Casey never expected full Iraqi approval and is far more troubled by the incomplete coverage provided by the American media, which, he says, omit vital aspects of the story in order to increase ratings.

“Trying to tell our story to the American public in a way that sustains their support for what we’re doing over here is an important, and, I will tell you, very difficult part of my mission,” the general says. “The things that we’re doing — building schools, building hospitals, setting up electrical power distribution centers — these kinds of things aren’t as dramatic as a car bomb going off in downtown Baghdad. So, you don’t see the progress that’s made at the same time that you see the violence.”

This sensational focus distorts the overall picture of wartime life for the multi-national forces, according to the general, and fails to provide the public with a comprehensive and accurate sense of what’s being accomplished.

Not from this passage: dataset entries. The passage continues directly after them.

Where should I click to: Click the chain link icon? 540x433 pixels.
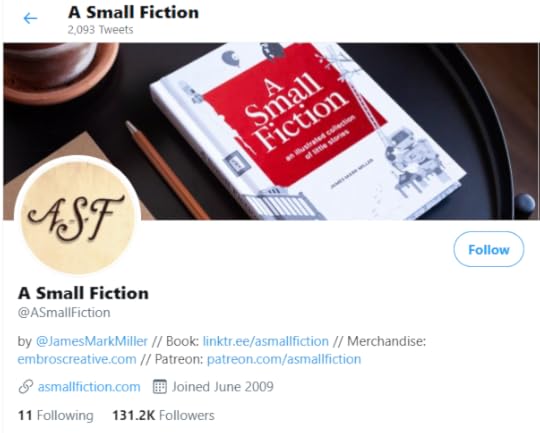pyautogui.click(x=25, y=387)
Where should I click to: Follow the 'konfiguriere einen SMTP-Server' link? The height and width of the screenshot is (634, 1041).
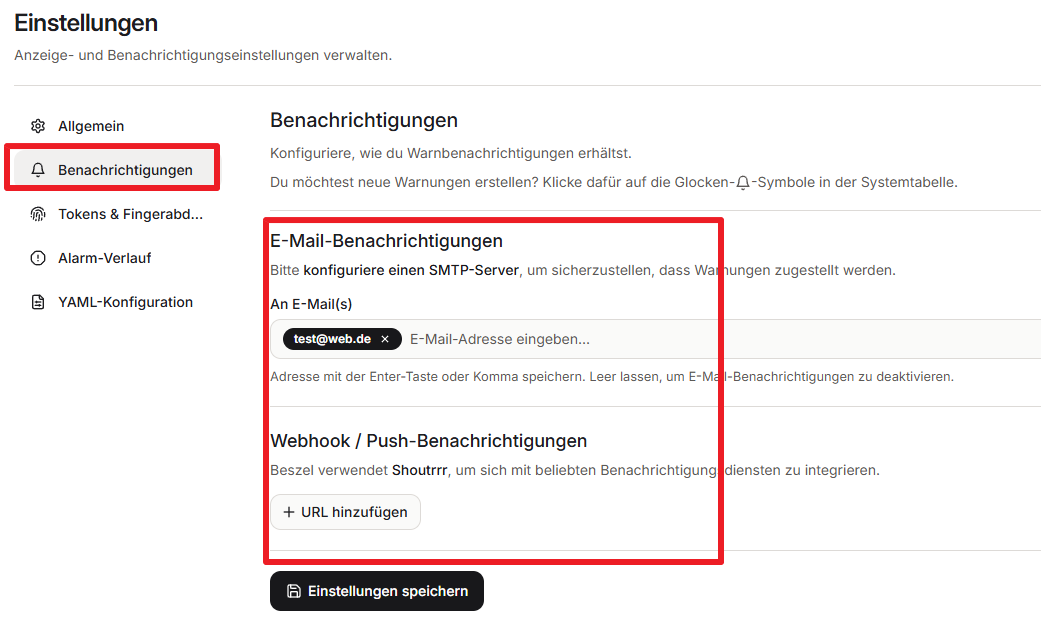pos(411,270)
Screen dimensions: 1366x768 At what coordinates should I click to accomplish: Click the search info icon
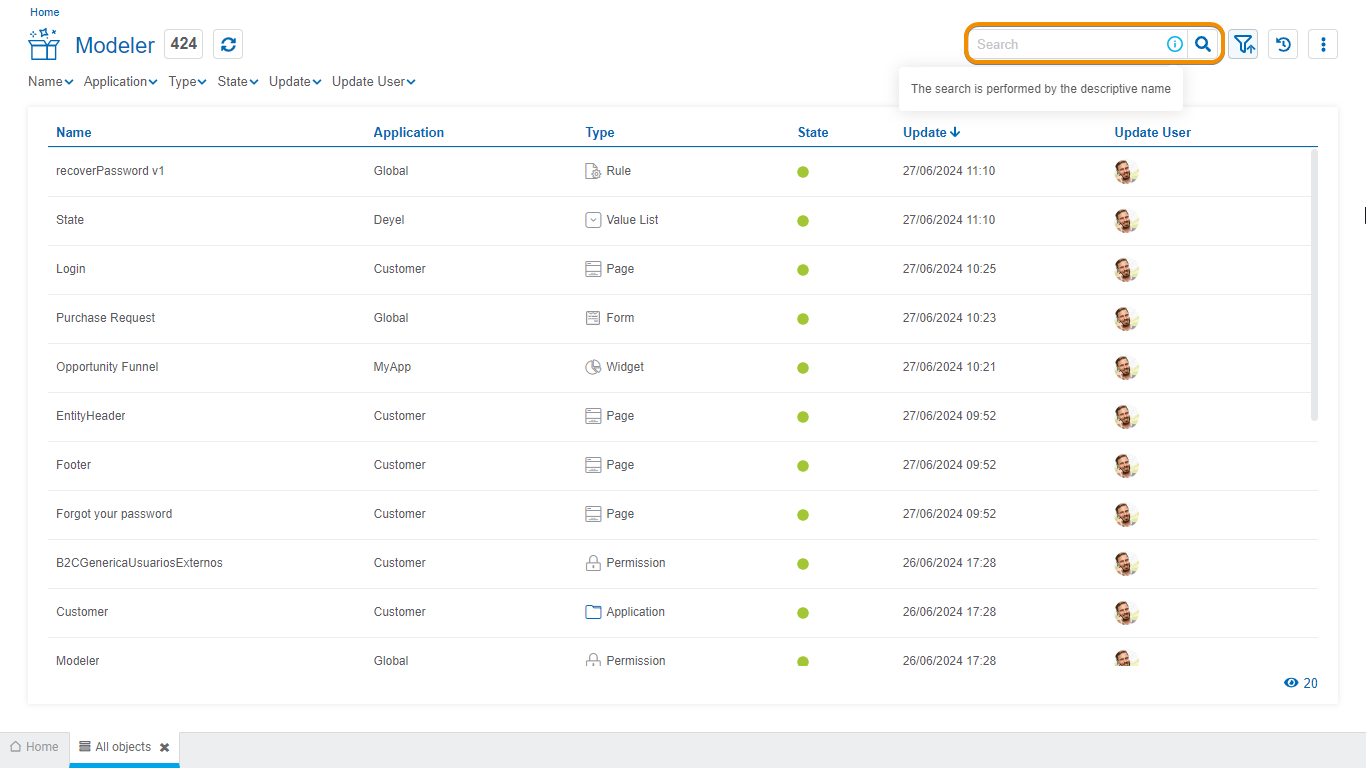tap(1175, 44)
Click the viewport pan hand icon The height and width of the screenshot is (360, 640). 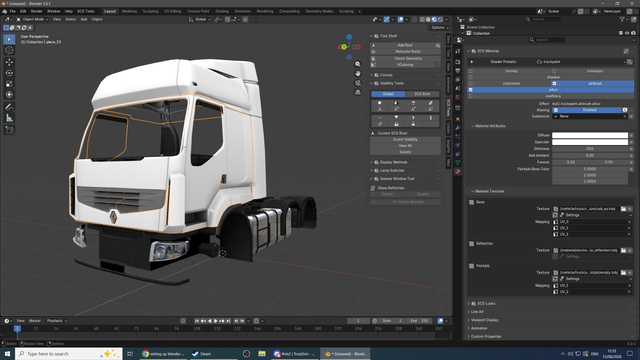click(358, 73)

“The media, especially the TV media, give you visual snapshots of what’s happening,” Casey explains. “They don’t capture the overall, they don’t capture trends, and they don’t capture long-term change. What happens in these missions — and I have experience in this from Bosnia and Kosovo — is that you make progress in little steps. In the course of a week, you might not see much progress. In the course of a month, more is visible, and over the course of two months even more is visible. Then you get ready to leave, and you turn around and look backwards and you don’t recognize the place. That’s difficult to capture daily in a media snapshot.”

Considering his position, the general steers away from any statements that might appear political, but he has no trouble stating that from a personal standpoint, he has seen the war as the right thing to do from day one, and feels strongly about its value for America’s future. And right now, Gen. George Casey Jr. is playing an instrumental role in shaping that future.

“Success in this mission is extremely important to the long-term security of the U.S.,” he says. “I firmly believe that a successful democracy can bring positive change to the region. And it’s only by winning the battle of ideas — the battle of moderation over extremism, the battle of moderate Islam over extreme Islam — that we can win the war on terror. So we have to be successful.”